Right, because the backing storage for args2 might be in the mallloc heap, and GC doesn't scan the mallloc heap.

>Additionally, objects might not die but may move, assuming that
>SAFE_NALLOCA does not create an ambiguous root. So, using SAFE_NALLOCA
>makes another assumption in the MPS case: that something else prevents
>the objects from moving. Another proof or check required with my GCPRO
>hat on.

Yes. In any system, a reference the GC doesn't know about must be assumed to be garbage the instant it's created. Every object is dead unless the GC can prove it's alive.

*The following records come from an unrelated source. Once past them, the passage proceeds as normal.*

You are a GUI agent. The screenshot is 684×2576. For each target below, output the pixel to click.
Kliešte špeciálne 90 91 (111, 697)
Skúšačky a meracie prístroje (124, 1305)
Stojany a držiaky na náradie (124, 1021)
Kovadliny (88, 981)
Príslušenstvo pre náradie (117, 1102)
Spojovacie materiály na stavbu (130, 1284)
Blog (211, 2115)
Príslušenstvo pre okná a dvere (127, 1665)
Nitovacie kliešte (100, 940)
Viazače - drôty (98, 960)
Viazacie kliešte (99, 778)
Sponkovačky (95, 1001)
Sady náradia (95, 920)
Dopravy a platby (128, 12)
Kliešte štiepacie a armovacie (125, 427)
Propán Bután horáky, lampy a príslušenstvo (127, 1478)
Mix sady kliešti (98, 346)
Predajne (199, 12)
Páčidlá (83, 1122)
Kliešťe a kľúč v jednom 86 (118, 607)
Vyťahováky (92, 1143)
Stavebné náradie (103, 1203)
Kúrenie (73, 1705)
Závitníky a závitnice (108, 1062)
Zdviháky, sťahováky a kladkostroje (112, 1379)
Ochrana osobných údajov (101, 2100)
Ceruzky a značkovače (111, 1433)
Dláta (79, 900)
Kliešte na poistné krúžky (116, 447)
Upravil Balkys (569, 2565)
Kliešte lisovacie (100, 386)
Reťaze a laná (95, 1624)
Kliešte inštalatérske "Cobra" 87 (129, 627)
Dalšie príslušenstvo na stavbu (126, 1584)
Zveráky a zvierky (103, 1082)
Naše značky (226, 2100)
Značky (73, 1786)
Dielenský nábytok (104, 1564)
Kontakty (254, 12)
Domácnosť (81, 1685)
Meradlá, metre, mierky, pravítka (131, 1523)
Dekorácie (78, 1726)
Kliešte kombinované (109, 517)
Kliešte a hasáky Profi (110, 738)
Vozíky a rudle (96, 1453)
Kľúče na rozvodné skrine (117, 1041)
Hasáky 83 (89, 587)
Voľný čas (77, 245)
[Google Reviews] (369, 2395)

>> Also, in some other message you said SAFE_NALLOCA is unsafe if
>> _pointers_ to Lisp objects are placed in the memory SAFE_NALLOCA
>> allocates off the heap.  In call_process I see that we only ever put
>> Lisp objects into the memory allocated by SAFE_NALLOCA.  If that is
>> unsafe, could you tell what MPS does during GC which makes this
>> unsafe?
>
>Not sure, is the question why in MPS both pointers and Lisp_Object count
>as "references"?
>
>If it's that, it's basically the same in the old GC. For example, when
>marking the C stack, we must recognize both pointers to Lisp_Cons and
>Lisp_Objects that look like conses, which contain such a pointer.

And a third case: interior pointers. A native pointer to a Lisp object isn't necessarily pointing to the start of that object.